TEXT ME • Jan Herman de Boer – Anina

TEXT.ME Young Curators

A cold metal world floating on an even colder sea

On Alcaeus Spyrou’s ‘Anina’

 

By Jan Herman de Boer

It is dark and silent on board the MS Anina, as well as in the infinite vast sea, indifferently lifting the motor ship. Unrecognizable shapes that could be either ship or sea fill the screen. Because of this, the room I’m in is gently filled with light. 

I think it’s neither ship nor sea; it is ice.

Now, the shapes are no longer abstract. The ship arrives in the harbour, and there is a clear distinction between the industry and the world. Next to the harbours’ machinery are hills covered in trees, cars drive by.

The artist describes the video as “documenting a voyage on board a container ship, crossing into Baltic. It takes the form of a film essay without a narrator.”

What is this film essay made of? Is it metal, rain, and ice? The cold radiates from the screen, but it doesn’t reach my body, wearing a woollen sweater and sitting on a comfortable couch. The floor sparsely illuminated by the video is scattered with black pillows, making the room even more comfortable.

In documenting this voyage, the camera keeps changing perspectives. At first, it shows forces of nature portrayed in such a way that is truly beyond scale, which I believe is typical for such incomprehensibly large actors. 

As soon as the ship enters the harbour, we enter a more human frame of reference. Ship, water and ice start to separate. The harbour is inhabited by a handful of workers and a very large amount of metal in the shape of shipping containers, cranes and other infrastructure that is not familiar to me. 

I feel alienated in this world.

The boat is back on the sea, and as soon as the harbour is out of sight, I lose my human sense of scale again, and again I am under the spell of the sea. Now, having experienced how human scale looks on this screen, the boat looks even smaller, the shipping containers granular. Crude but structured, like the tiny grains of sand that make up concrete.

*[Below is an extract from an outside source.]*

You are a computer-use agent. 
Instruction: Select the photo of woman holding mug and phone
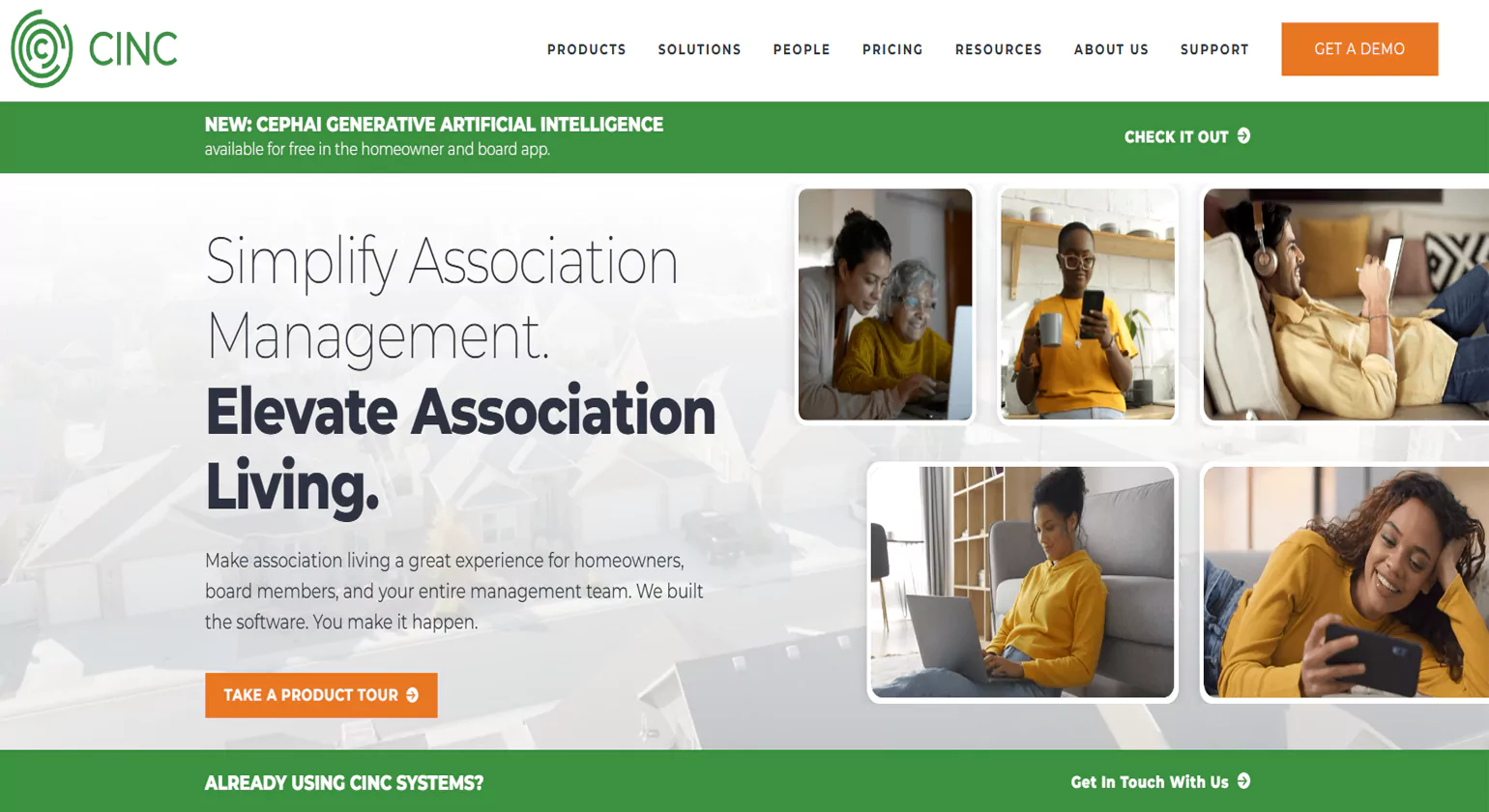1088,304
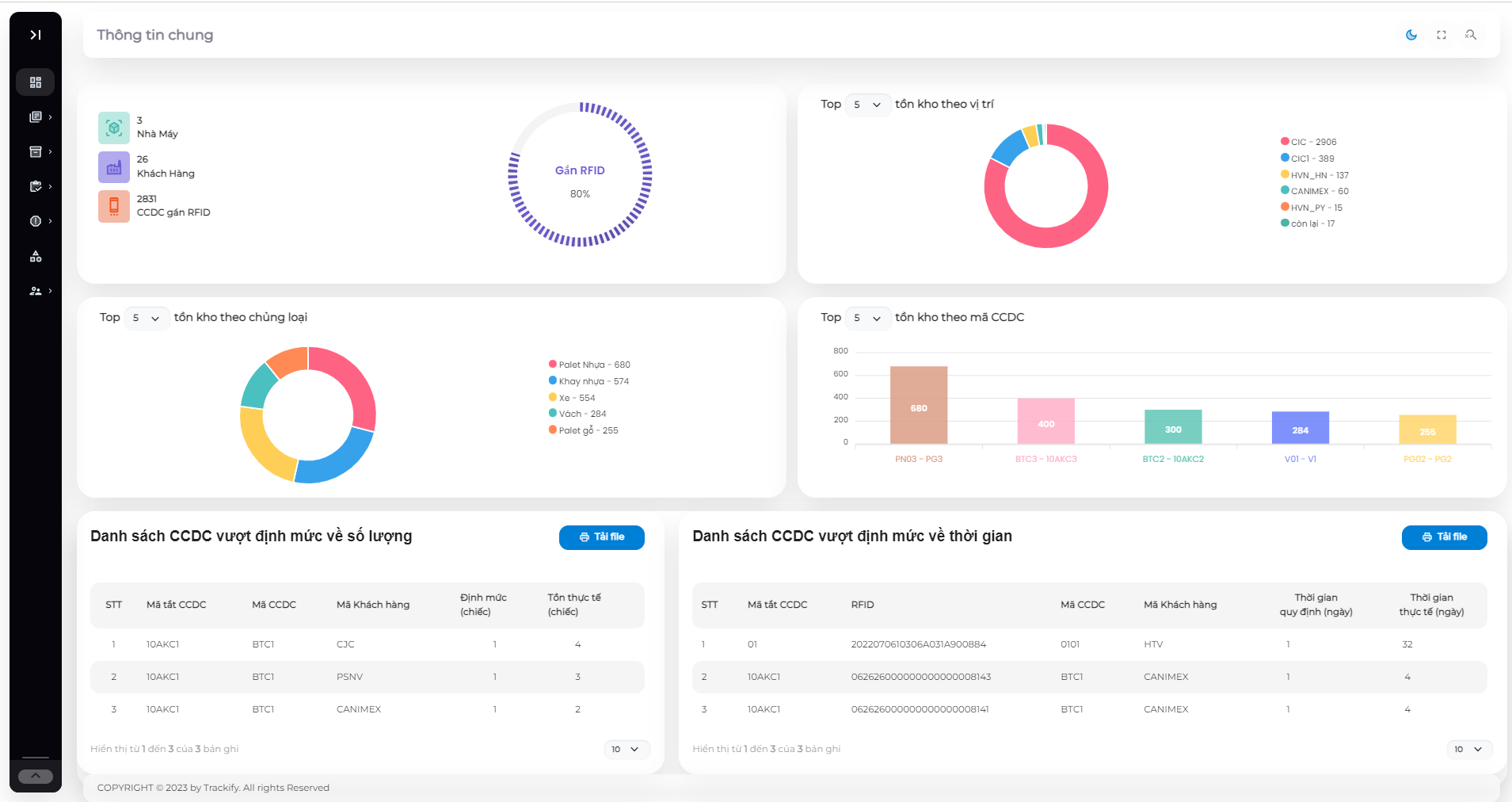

Alcaeus Spyrou presents himself as a filmmaker and highlights three films on his website: ‘Pave PARADISE’ (2022), ‘Why the mountains are black’ (2021) and ‘Anina’ (2017). Why the mountains are black is a documentary-style film with a similar length to Anina. The film shows a small team of ethnolinguists interviewing Greek-speaking elderly women in the Albanian region of Himare. In this film, the interviewees’ language is mixed with images of sea, mountains and overgrown cultural landscapes. Anina also plays with these cultural and natural perspectives: the man-made boat and the sea. 

In Why the mountains are black, the story is spelled out for the viewer and put in front of impressive imagery of  mountains and sea. In Anina, the incomprehensible large forces of nature become the subject instead of the decor.

With this twenty-minute long video, Alcaeus Spyrou won the audience award at the Media Art Festival Friesland. This is not the first time the film won a prize, and it was shown at several before MAF’s Young Mmaster’s exhibition. According to Spyrou’s website, the film has been shown at several film festivals (a.o. Athens, Lisboa &  Prague), was broadcast by the Greek National Broadcast Corporation, and won the 2018 Swedenborg Prize.

The screen the video is projected on, not much larger than one you would use for presentations, is a safe barrier between me and the cold metal world floating on an even colder sea. It prevents me from fully immersing myself.

George Mazari’s film “Dream of desert land x1” at another location in the festival is projected on a screen that has the same dimensions, contributing to my feeling that a standard screen size is used, therefore bringing the video exploring the scale of nature, machinery, and humanity back to a safe human scale. Too human for my taste. Too safe.

There are names on the shipping containers TEX China shipping, P&O Master, Hapag- Lloyd, Maersk. 

On a lifebuoy is the text MS ANINA.

About the author

Jan Herman de Boer (they/them, he/him) works as an educator and artist, in these intersecting practices they use sculpture, performance, and video. They employ humor, friendship, partnership, and the absurd in navigating the cultural field and the world of arts education, frequently touching upon curatorial practices.

They received a BFA in fine arts and design education (NHL Stenden 2020) and are currently studying for an MFA in applied museum and heritage studies (Reinwardt Academy). They currently live/work in Amersfoort and Leeuwarden.

At the Media Art Festival, Jan Herman’s work can be seen in the educational program, where they create tools that can be transformed by students into interactive media artworks.